Jace allowed himself a small, grim smile. "For now? Rest. Conserve your energy. Tomorrow, I begin the Spirit cultivation. It's going to take three days of sustained effort, and I'll need you to monitor my condition. If I start to destabilize, if the forced feedback threatens to collapse the contract, you need to sever the bond temporarily. It'll be painful for both of us, but it'll keep me alive."
"Sever the bond?" Kiri's expression shifted into alarm. "That could kill you. Or leave you unable to form contracts ever again."
"Only if done incorrectly," Jace countered. "But I'll teach you the proper technique. It's an old royal method, designed specifically for emergency situations where a summoner is about to be killed by their own contract's strain. My ancestors used it during critical battles when they needed to temporarily drop a dying beast to focus on survival."
He reached into his satchel and pulled out a small, leather-bound journal. It was one of the few possessions Jace had inherited from his previous failures, a mostly empty notebook meant for recording beast observations. Jace began sketching a complex diagram, his hand steady despite his exhaustion.
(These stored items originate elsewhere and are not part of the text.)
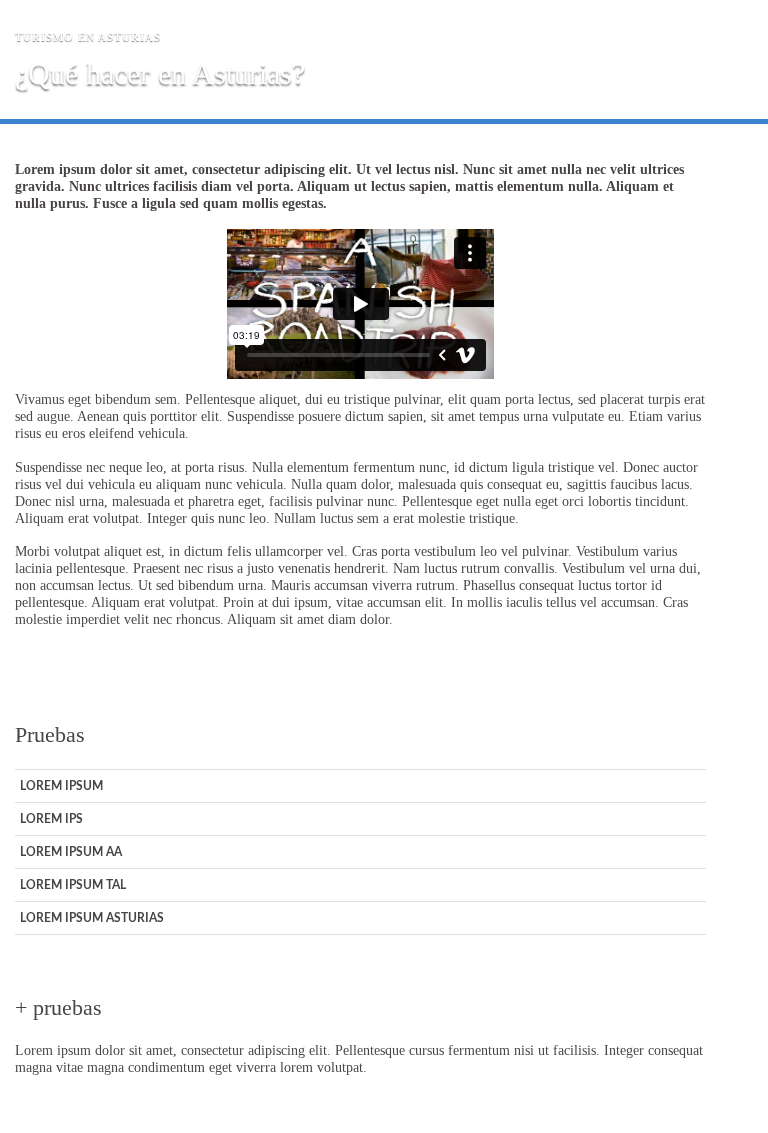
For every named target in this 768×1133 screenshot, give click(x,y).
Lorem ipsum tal (73, 885)
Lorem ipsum (61, 786)
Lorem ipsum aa (71, 852)
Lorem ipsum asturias (92, 918)
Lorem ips (51, 819)
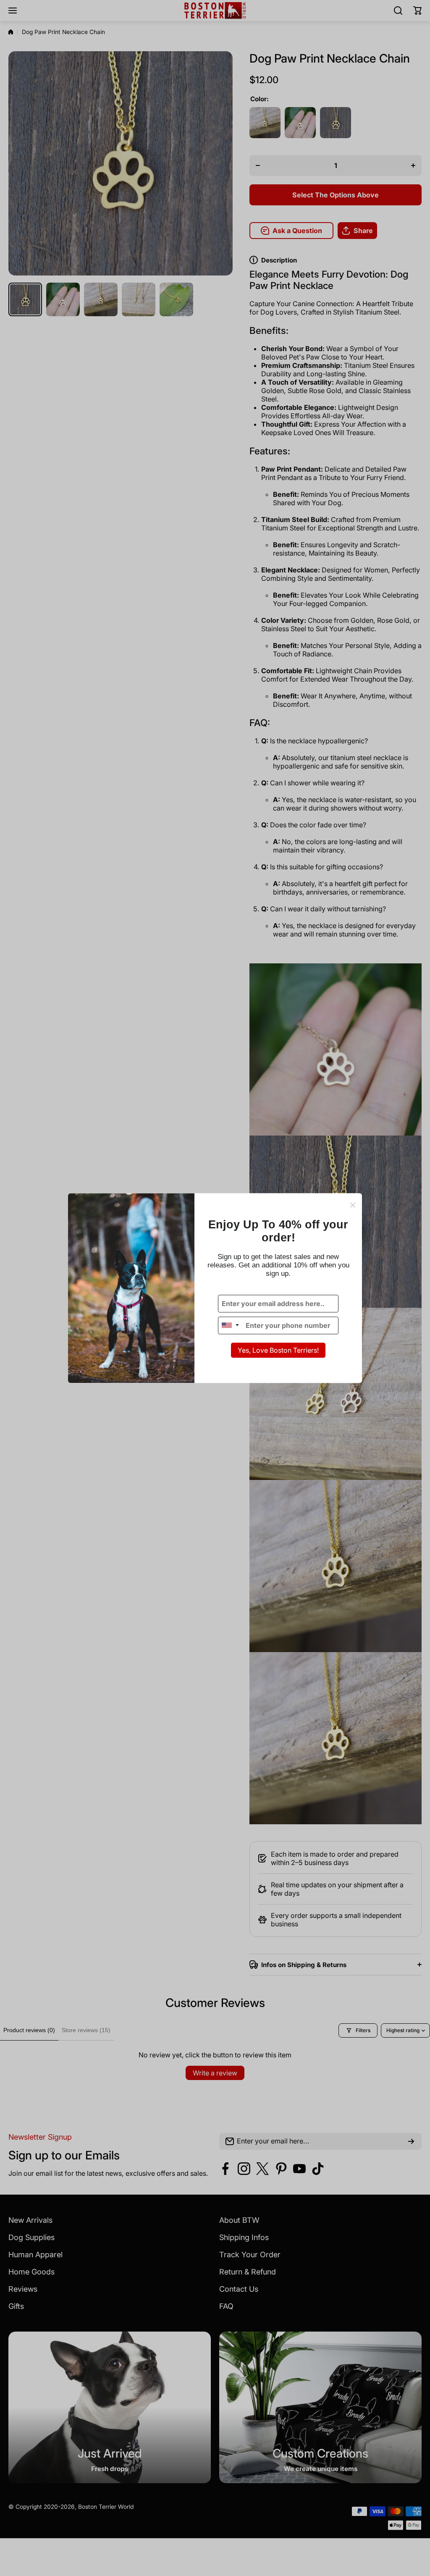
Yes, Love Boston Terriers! (278, 1350)
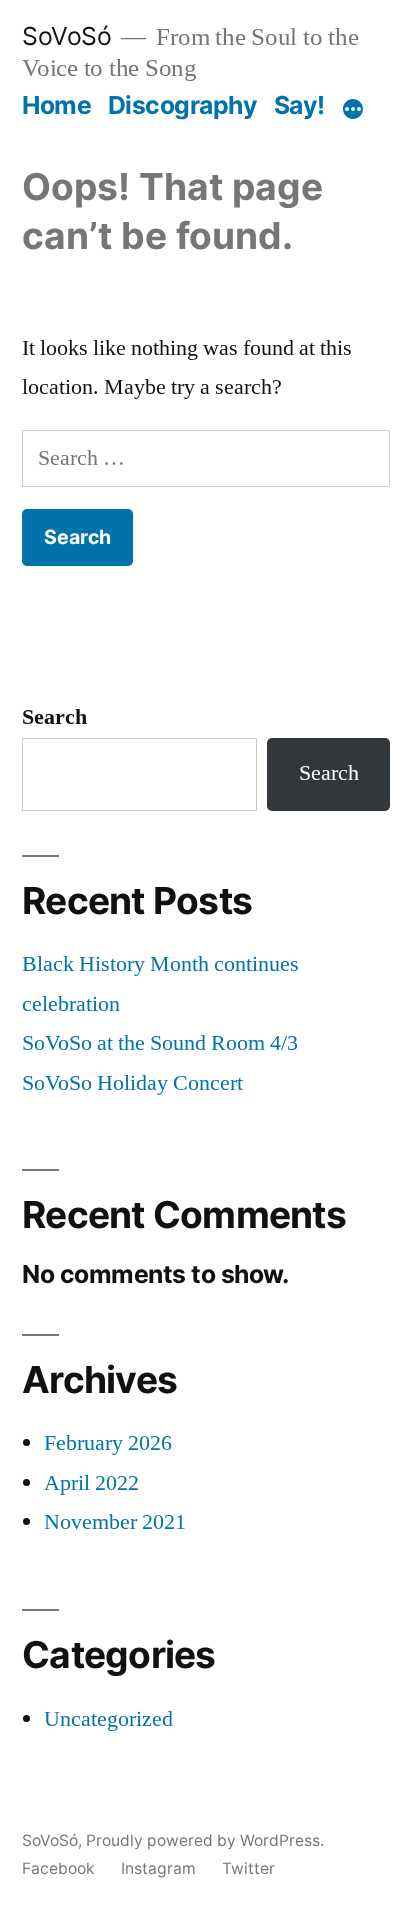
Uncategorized (108, 1719)
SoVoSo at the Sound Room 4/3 (160, 1043)
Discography (183, 105)
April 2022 (91, 1483)
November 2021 (115, 1522)
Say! (299, 105)
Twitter (248, 1868)
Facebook (58, 1868)
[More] (353, 109)
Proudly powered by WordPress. (205, 1840)
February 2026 (108, 1443)
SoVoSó (66, 36)
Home (56, 105)
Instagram (158, 1868)
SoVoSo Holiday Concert (132, 1083)
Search (54, 717)
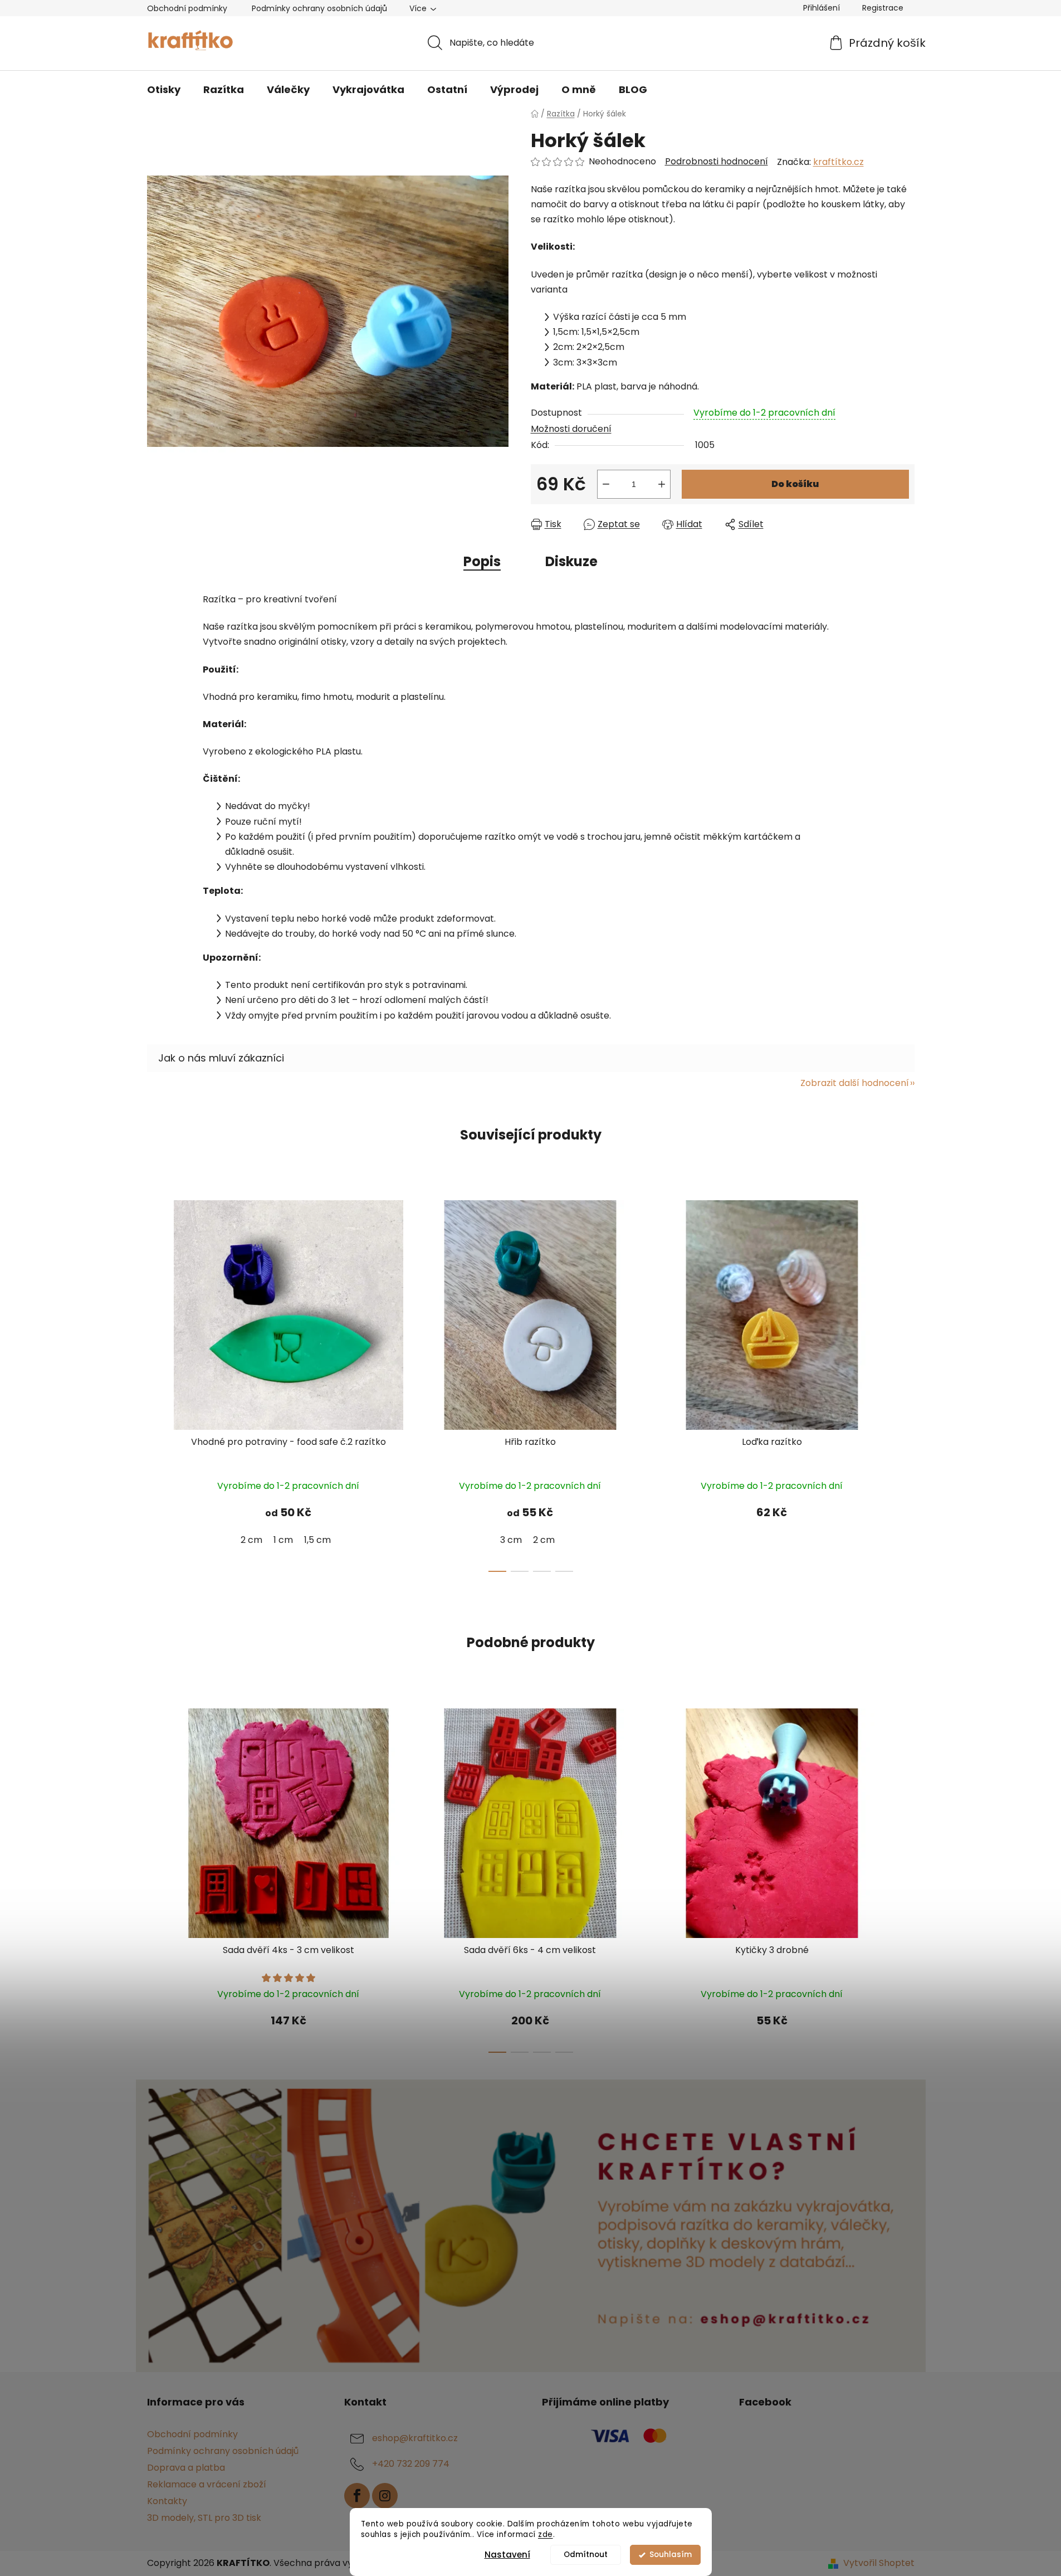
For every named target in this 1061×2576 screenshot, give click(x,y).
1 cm (283, 1539)
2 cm (251, 1539)
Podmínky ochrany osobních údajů (319, 8)
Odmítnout (586, 2554)
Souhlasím (670, 2554)
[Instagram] (385, 2496)
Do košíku (795, 484)
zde (545, 2534)
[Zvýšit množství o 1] (661, 484)
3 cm (511, 1539)
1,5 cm (317, 1539)
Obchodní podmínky (187, 8)
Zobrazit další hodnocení (854, 1083)
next (906, 1383)
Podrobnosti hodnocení (716, 161)
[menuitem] (164, 90)
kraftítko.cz (838, 161)
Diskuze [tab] (571, 561)
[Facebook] (357, 2496)
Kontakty (167, 2501)
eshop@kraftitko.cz (415, 2438)
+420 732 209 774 (410, 2463)
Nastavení (507, 2554)
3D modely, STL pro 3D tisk (204, 2517)
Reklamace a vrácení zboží (206, 2484)
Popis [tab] (482, 561)
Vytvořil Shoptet (879, 2563)
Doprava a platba (186, 2467)
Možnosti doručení (571, 428)
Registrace (882, 7)
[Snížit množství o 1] (606, 484)
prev (156, 1383)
"This is the spiritual pattern you need to recognize," he explained as he drew. "If you see my aura start to fracture in this specific way, it means my Spirit is collapsing under the load. At that point, you need to pull your own spiritual energy back through the contract bond, creating a temporary buffer. It'll feel like tearing off a limb, but it'll stabilize me long enough for recovery."
Kiri studied the diagram carefully, committing it to memory. "And if I fail? If I'm too slow?"
"Then I die, you go feral from the sudden contract break, and we both end up as cautionary tales for desperate summoners." Jace's tone was matter-of-fact, devoid of drama. "But you won't fail. You're a Seraph. Your spiritual control is instinctive, bred into your very existence. You'll sense the danger before I do."
He closed the journal and handed it to her. "Keep this. Study the diagram tonight. Tomorrow, we begin the real work."
Kiri took the journal, holding it carefully as though it were a sacred text. "I will not fail you, Jace. I swear it on what remains of my wings."
The vow hung in the air between them, heavy with meaning. Jace felt the contract bond pulse with renewed strength, a reflection of Kiri's absolute conviction. She wasn't just agreeing to help. She was binding herself to his survival with the same intensity she'd bound herself to the goal of reclaiming her wings.
"Good," Jace said softly. "Then let's get some real rest. Tomorrow, the suffering begins in earnest."
They left the warehouse as the sun began to set, casting long shadows across the industrial district. Jace's body ached, his Spirit felt like shredded silk, and his Constitution was barely holding him upright. But for the first time since waking in this weak, debt-ridden shell, he felt something other than rage and shame.
He felt hope. Small, fragile, but undeniably real. The Seraph walking beside him wasn't just a weapon. She was proof that even the most broken things could be made whole again, given the right knowledge and the will to endure.
The Academy trials awaited. And Jace was determined to pass them, no matter the cost.